--- start Material for the task ---

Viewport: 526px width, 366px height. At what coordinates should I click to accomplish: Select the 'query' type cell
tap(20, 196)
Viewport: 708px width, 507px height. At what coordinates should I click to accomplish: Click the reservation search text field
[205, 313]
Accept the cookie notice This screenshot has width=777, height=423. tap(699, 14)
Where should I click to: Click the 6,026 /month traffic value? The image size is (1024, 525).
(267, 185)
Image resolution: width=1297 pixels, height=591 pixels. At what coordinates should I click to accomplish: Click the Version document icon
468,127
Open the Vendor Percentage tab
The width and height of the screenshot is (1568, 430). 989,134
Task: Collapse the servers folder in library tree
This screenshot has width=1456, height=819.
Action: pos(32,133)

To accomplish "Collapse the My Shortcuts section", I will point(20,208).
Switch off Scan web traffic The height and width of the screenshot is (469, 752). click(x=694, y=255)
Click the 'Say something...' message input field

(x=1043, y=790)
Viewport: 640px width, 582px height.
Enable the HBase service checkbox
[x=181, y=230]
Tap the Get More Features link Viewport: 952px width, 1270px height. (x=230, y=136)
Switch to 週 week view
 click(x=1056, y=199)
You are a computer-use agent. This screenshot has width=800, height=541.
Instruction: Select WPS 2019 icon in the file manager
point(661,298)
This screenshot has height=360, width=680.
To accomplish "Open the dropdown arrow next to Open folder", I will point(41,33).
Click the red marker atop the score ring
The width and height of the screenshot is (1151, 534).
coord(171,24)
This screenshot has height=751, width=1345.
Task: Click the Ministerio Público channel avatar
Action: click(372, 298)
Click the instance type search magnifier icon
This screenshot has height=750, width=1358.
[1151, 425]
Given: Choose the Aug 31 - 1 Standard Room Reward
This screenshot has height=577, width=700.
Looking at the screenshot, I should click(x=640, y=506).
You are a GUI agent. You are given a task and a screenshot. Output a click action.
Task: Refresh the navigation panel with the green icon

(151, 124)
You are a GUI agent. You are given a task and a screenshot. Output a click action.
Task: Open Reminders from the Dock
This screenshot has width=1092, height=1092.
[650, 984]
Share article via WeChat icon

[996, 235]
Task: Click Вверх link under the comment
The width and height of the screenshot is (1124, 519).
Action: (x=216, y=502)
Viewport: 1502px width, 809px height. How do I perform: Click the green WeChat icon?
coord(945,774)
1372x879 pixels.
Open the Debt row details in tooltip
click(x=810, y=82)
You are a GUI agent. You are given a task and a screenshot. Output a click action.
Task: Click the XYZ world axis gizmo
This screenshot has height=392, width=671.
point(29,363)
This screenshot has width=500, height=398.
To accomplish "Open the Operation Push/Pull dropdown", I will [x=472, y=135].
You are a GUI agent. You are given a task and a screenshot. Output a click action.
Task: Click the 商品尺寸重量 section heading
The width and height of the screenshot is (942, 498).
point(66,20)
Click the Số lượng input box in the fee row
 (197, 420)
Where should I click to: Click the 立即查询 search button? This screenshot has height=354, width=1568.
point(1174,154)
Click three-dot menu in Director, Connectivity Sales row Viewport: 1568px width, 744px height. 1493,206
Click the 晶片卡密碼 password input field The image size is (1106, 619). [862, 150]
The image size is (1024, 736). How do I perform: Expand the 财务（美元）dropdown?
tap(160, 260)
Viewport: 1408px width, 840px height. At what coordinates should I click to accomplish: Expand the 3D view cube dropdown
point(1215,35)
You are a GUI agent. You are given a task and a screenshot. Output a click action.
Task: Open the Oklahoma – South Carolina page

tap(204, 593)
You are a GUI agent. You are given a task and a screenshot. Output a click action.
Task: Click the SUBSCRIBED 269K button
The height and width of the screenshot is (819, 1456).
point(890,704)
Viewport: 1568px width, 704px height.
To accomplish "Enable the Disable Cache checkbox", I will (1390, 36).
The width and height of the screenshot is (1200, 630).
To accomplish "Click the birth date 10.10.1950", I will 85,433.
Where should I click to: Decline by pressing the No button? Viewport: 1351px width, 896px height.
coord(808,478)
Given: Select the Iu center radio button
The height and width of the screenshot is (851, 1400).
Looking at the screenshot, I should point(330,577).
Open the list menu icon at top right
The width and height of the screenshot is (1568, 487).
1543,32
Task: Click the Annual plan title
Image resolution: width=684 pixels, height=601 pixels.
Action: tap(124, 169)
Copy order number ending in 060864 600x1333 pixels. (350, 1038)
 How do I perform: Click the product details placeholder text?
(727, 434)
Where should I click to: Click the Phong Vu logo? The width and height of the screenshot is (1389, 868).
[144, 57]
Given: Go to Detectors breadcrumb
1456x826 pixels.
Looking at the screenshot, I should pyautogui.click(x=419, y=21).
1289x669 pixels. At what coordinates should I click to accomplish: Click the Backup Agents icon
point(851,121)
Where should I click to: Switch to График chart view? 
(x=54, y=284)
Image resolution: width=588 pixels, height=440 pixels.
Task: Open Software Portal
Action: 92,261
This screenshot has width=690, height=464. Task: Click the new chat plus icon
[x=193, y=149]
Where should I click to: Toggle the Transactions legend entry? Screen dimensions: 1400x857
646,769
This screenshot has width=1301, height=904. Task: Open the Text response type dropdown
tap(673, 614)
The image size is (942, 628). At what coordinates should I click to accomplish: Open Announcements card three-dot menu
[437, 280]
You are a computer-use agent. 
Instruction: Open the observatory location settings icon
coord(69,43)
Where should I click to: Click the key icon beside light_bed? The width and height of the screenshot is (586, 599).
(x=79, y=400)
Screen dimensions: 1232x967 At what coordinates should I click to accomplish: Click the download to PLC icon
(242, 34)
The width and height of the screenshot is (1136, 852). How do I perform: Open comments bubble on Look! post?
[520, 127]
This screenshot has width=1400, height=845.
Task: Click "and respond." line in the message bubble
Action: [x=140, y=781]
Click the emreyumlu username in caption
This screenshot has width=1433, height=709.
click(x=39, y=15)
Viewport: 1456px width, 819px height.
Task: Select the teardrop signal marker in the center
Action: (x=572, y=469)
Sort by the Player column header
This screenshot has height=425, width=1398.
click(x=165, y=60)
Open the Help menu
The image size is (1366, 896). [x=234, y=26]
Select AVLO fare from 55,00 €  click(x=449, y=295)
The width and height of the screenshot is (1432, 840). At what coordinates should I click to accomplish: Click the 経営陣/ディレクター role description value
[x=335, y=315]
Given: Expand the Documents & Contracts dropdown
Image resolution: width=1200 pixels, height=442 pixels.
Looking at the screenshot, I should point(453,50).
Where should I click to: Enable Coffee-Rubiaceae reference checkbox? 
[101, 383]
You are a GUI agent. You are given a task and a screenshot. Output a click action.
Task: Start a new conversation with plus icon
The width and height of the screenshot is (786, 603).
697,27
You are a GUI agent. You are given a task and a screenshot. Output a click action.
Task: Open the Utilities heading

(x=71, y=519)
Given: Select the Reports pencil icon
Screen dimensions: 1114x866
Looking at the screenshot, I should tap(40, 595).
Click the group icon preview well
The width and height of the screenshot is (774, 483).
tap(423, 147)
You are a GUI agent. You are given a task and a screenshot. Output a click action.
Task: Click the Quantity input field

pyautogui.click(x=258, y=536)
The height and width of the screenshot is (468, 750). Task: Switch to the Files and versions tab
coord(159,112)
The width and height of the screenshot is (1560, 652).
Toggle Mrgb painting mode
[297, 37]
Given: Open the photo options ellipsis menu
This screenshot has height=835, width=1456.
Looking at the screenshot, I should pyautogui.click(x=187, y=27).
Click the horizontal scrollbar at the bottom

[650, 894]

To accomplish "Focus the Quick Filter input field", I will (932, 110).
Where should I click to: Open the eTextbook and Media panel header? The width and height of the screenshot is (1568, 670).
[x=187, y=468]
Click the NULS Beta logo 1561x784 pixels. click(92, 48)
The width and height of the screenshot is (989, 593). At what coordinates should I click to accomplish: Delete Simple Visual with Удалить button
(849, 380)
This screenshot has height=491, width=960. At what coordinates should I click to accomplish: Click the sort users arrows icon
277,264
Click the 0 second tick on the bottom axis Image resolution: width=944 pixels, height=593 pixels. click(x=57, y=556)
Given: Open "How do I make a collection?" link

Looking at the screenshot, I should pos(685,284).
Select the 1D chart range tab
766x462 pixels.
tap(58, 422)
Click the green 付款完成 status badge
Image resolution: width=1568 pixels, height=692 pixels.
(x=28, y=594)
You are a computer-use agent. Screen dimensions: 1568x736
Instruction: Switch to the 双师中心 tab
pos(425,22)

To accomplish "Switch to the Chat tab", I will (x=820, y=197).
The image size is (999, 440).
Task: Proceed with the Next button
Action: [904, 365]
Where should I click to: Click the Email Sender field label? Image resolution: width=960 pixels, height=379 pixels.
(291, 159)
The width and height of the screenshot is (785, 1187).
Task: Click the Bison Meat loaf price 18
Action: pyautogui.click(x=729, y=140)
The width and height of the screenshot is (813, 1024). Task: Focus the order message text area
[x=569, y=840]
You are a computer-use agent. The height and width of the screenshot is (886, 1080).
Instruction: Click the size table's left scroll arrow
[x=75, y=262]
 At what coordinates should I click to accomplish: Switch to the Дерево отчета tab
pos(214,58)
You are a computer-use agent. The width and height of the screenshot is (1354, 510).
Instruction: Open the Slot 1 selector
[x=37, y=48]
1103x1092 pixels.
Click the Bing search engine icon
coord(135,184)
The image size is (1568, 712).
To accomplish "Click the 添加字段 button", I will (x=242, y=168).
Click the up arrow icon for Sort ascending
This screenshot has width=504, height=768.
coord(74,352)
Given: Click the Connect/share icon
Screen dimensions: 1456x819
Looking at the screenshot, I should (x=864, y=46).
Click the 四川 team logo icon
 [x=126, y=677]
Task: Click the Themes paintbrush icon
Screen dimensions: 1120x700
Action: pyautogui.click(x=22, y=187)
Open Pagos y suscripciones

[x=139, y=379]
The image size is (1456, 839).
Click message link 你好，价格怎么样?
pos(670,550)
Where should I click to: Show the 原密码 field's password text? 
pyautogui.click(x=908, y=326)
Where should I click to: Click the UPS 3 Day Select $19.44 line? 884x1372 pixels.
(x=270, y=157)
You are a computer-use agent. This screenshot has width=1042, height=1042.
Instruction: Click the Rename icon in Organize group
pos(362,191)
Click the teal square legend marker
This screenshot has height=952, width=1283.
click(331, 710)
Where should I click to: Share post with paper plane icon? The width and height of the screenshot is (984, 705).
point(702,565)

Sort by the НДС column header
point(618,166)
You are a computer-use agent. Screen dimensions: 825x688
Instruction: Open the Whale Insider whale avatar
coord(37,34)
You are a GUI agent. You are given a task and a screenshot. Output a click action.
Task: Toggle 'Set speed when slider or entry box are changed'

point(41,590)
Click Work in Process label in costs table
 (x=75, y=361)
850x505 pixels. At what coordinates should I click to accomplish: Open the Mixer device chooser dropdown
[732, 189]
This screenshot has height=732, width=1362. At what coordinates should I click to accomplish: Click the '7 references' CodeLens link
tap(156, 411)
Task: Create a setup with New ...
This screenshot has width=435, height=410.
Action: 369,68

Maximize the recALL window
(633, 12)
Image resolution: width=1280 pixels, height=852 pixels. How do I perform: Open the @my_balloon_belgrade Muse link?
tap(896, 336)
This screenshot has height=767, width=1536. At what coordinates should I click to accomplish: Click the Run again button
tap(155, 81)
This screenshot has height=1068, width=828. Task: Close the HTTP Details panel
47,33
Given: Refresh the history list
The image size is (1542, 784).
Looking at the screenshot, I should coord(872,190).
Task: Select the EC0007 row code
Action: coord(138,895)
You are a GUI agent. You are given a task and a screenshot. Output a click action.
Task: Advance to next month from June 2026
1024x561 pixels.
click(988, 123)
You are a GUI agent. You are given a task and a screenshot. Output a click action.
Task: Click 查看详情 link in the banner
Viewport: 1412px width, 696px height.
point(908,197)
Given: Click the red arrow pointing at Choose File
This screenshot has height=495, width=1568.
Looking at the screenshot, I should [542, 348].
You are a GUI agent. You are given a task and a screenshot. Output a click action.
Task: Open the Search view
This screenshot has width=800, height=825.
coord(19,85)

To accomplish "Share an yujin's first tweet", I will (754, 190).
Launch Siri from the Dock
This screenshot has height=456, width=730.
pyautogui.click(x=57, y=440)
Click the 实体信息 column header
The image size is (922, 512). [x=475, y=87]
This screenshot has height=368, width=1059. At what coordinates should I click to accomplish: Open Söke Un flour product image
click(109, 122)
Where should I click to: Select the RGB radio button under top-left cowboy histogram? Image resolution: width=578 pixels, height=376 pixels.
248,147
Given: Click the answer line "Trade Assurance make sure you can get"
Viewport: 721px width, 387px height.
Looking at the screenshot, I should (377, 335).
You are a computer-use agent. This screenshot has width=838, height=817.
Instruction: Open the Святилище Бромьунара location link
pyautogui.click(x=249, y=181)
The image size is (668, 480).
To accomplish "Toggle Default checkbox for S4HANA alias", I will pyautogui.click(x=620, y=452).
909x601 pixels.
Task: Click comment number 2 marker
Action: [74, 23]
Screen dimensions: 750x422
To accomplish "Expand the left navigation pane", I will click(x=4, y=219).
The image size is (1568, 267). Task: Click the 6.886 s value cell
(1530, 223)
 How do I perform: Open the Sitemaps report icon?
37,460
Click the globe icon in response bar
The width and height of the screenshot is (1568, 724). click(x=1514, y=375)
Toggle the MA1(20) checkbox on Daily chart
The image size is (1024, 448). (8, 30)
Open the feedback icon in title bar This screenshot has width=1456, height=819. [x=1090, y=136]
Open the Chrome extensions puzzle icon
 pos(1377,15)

--- end Material for the task ---

Exercise:
Copy out the records starting at the line containing "Task: Click Вверх link under the comment" and ending at the line containing "point(1174,154)", both lines included, and shift every coordinate by adding 26 to it. Keep everything else on each line unchanged.

Answer to the exercise:
Task: Click Вверх link under the comment
The width and height of the screenshot is (1124, 519).
Action: (x=242, y=528)
Viewport: 1502px width, 809px height. How do I perform: Click the green WeChat icon?
coord(971,800)
1372x879 pixels.
Open the Debt row details in tooltip
click(x=836, y=108)
You are a GUI agent. You are given a task and a screenshot. Output a click action.
Task: Click the XYZ world axis gizmo
This screenshot has height=392, width=671.
point(55,389)
This screenshot has width=500, height=398.
To accomplish "Open the Operation Push/Pull dropdown", I will [x=498, y=161].
You are a GUI agent. You are given a task and a screenshot. Output a click action.
Task: Click the 商品尺寸重量 section heading
The width and height of the screenshot is (942, 498).
point(92,46)
Click the Số lượng input box in the fee row
 (223, 446)
Where should I click to: Click the 立即查询 search button? This screenshot has height=354, width=1568.
point(1200,180)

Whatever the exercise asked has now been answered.